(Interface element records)

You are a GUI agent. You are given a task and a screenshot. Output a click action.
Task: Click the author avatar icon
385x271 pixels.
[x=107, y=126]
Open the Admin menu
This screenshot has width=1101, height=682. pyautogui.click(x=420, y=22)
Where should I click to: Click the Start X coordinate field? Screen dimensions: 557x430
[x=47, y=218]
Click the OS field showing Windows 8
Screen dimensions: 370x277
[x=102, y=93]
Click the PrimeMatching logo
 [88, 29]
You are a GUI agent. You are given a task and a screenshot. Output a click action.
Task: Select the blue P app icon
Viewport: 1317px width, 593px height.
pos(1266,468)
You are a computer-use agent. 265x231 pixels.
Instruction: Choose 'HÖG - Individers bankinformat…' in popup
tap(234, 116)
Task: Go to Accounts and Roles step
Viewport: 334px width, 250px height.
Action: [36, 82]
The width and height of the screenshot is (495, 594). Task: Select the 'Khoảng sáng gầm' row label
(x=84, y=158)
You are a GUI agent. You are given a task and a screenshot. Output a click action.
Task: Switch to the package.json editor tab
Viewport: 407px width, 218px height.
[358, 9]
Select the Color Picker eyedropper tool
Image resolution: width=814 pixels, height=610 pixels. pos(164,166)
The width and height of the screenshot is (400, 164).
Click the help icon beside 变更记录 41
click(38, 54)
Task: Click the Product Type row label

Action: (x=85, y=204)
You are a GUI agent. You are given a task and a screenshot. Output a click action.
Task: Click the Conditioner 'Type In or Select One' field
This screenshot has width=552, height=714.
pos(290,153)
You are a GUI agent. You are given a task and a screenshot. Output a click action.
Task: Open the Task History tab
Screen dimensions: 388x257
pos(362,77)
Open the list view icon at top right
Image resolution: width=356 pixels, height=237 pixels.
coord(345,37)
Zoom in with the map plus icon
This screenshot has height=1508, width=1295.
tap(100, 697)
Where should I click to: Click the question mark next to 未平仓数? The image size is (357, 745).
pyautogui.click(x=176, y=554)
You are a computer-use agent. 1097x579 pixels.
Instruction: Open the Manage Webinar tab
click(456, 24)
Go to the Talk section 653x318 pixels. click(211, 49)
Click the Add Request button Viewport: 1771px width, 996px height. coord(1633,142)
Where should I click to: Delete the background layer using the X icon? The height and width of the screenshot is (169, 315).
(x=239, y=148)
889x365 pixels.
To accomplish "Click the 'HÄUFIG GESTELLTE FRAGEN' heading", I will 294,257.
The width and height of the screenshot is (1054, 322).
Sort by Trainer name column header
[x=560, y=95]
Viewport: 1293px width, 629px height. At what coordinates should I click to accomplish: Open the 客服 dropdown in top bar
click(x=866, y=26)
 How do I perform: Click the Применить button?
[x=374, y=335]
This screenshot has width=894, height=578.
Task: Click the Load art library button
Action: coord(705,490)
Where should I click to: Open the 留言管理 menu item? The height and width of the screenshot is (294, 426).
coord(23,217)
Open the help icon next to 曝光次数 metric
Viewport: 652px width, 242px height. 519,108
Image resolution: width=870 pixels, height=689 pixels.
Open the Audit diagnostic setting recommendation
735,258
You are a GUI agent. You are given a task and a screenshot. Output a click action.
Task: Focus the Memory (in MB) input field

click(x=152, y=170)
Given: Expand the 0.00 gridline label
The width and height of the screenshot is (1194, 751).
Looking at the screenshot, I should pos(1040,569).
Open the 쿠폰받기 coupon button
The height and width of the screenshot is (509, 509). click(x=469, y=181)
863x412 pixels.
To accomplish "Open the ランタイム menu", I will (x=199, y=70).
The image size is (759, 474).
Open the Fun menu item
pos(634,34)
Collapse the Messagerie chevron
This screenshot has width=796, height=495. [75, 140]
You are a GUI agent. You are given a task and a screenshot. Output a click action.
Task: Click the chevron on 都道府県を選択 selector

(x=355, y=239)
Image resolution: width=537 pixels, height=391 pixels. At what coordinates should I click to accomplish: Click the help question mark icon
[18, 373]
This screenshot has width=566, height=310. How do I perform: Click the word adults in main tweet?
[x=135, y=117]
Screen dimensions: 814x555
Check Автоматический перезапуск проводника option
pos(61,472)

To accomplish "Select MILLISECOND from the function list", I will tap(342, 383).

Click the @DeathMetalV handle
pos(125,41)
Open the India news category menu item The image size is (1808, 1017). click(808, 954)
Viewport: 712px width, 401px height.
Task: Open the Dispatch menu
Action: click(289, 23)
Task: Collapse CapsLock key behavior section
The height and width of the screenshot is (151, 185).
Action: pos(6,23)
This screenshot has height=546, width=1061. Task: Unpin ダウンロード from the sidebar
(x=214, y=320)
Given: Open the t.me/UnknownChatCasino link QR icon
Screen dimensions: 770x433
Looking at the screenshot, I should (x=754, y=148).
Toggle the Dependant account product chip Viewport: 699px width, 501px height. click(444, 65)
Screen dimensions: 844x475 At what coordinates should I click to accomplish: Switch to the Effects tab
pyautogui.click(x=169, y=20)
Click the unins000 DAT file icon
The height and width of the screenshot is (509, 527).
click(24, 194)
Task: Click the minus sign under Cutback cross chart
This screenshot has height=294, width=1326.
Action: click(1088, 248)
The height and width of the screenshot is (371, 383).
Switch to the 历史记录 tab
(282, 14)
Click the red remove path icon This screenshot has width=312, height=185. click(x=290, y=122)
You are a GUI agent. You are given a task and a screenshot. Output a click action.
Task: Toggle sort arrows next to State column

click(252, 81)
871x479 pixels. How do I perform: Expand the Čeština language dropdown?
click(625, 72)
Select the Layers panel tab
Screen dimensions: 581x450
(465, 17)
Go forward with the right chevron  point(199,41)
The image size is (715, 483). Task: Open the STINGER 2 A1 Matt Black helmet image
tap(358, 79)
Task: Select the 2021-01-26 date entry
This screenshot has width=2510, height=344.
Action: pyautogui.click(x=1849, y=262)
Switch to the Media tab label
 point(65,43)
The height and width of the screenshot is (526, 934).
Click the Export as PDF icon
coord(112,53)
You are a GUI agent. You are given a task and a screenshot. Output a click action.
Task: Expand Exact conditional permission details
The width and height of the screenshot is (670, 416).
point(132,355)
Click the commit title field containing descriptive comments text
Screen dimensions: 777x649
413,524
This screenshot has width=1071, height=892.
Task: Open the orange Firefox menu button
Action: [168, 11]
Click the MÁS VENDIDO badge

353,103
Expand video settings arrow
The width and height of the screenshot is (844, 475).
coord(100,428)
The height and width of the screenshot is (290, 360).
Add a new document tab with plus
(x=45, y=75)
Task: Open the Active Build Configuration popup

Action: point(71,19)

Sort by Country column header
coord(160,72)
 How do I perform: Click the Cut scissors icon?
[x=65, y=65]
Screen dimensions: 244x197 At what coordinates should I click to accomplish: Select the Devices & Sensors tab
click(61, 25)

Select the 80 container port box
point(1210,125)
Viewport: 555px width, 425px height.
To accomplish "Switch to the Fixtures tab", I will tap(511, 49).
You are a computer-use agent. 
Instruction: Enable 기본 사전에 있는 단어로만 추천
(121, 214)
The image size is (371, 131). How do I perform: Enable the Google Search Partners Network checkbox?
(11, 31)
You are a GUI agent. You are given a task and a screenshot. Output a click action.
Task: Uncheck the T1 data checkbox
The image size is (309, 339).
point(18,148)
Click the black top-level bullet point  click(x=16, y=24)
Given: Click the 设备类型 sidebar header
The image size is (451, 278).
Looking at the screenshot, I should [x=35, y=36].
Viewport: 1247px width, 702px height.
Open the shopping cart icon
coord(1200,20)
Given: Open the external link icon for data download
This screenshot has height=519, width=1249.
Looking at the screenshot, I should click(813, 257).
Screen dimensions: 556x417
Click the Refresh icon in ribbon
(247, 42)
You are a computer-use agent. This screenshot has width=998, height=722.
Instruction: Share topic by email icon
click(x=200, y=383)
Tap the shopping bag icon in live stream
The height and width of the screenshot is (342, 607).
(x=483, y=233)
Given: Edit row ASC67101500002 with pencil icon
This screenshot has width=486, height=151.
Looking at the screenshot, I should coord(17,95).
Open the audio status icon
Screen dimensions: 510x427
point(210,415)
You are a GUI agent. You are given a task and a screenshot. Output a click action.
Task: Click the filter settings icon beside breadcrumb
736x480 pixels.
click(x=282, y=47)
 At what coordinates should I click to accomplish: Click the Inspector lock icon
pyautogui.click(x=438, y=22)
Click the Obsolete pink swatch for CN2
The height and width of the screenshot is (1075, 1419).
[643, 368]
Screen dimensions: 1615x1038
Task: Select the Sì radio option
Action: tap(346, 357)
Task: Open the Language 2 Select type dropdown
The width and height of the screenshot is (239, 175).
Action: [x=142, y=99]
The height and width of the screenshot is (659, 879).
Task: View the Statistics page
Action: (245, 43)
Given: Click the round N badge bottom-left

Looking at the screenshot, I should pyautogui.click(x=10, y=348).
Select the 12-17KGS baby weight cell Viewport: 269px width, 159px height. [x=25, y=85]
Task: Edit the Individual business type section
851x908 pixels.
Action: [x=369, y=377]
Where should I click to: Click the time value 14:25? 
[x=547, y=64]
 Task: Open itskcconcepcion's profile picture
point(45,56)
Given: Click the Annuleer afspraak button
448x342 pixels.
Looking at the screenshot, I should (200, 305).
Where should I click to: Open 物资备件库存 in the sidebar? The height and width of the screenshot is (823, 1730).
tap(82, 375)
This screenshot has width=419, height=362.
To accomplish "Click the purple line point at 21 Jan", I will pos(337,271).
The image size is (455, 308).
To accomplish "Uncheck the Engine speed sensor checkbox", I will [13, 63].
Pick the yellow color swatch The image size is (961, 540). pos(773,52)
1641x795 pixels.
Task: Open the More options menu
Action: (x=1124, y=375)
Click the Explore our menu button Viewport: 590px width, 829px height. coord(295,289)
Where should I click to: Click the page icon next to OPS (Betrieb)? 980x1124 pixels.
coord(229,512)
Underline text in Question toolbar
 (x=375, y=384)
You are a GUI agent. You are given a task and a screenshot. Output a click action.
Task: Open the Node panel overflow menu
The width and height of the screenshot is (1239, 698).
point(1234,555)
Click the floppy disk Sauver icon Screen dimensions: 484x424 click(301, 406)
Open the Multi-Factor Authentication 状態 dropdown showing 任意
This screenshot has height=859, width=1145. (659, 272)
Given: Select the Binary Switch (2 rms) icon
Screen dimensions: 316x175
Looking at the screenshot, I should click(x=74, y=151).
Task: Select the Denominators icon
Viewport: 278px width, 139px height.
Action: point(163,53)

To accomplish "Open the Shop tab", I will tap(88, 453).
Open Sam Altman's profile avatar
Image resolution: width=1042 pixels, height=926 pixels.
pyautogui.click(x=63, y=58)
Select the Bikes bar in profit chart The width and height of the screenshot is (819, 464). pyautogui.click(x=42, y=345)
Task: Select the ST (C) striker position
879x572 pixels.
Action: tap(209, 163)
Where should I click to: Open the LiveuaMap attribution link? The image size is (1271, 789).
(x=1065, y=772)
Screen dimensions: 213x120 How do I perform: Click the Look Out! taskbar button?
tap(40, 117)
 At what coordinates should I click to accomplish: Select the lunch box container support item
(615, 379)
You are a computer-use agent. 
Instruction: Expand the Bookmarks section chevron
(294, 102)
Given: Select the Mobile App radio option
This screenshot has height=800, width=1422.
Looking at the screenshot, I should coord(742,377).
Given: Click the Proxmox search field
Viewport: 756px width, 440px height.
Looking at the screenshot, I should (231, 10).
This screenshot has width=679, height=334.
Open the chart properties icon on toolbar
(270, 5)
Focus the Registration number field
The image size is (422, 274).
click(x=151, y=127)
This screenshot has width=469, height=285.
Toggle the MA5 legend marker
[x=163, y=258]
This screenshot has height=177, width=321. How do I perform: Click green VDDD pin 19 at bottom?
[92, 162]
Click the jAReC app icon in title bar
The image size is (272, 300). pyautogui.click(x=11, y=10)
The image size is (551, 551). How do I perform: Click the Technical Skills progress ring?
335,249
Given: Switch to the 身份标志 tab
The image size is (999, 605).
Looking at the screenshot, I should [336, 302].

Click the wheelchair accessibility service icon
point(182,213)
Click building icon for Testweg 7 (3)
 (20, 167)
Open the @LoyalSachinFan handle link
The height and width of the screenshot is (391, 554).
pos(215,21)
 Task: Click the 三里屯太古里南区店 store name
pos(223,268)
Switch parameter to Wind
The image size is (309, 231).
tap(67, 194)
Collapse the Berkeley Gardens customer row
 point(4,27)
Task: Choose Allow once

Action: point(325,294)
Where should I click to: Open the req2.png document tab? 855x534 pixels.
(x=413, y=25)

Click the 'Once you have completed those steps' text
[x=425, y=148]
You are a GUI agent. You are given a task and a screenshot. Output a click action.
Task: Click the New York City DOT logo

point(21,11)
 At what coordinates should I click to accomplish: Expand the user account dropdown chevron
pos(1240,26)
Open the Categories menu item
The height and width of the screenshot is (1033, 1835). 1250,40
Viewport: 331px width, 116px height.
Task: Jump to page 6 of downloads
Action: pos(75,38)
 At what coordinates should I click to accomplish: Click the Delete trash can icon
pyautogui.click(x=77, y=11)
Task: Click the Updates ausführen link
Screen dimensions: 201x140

* **WHAT THIS TASK INVOLVES**
Write out the lines of the material again, starting with the line containing "Viewport: 1247px width, 702px height." and going on through the line containing "Looking at the screenshot, I should (200, 305).", swapping "pencil icon" for "edit icon" and leaving everything else unchanged.

* **SOLUTION FOR THIS TASK**
Viewport: 1247px width, 702px height.
Open the shopping cart icon
coord(1200,20)
Given: Open the external link icon for data download
This screenshot has height=519, width=1249.
Looking at the screenshot, I should click(813, 257).
Screen dimensions: 556x417
Click the Refresh icon in ribbon
(247, 42)
You are a computer-use agent. This screenshot has width=998, height=722.
Instruction: Share topic by email icon
click(x=200, y=383)
Tap the shopping bag icon in live stream
The height and width of the screenshot is (342, 607).
(x=483, y=233)
Given: Edit row ASC67101500002 with edit icon
This screenshot has width=486, height=151.
Looking at the screenshot, I should coord(17,95).
Open the audio status icon
Screen dimensions: 510x427
point(210,415)
You are a GUI agent. You are given a task and a screenshot. Output a click action.
Task: Click the filter settings icon beside breadcrumb
736x480 pixels.
click(x=282, y=47)
 At what coordinates should I click to accomplish: Click the Inspector lock icon
pyautogui.click(x=438, y=22)
Click the Obsolete pink swatch for CN2
The height and width of the screenshot is (1075, 1419).
[643, 368]
Screen dimensions: 1615x1038
Task: Select the Sì radio option
Action: tap(346, 357)
Task: Open the Language 2 Select type dropdown
The width and height of the screenshot is (239, 175).
Action: [x=142, y=99]
The height and width of the screenshot is (659, 879).
Task: View the Statistics page
Action: (245, 43)
Given: Click the round N badge bottom-left

Looking at the screenshot, I should pyautogui.click(x=10, y=348).
Select the 12-17KGS baby weight cell Viewport: 269px width, 159px height. [x=25, y=85]
Task: Edit the Individual business type section
851x908 pixels.
Action: [x=369, y=377]
Where should I click to: Click the time value 14:25? 
[x=547, y=64]
 Task: Open itskcconcepcion's profile picture
point(45,56)
Given: Click the Annuleer afspraak button
448x342 pixels.
Looking at the screenshot, I should (200, 305).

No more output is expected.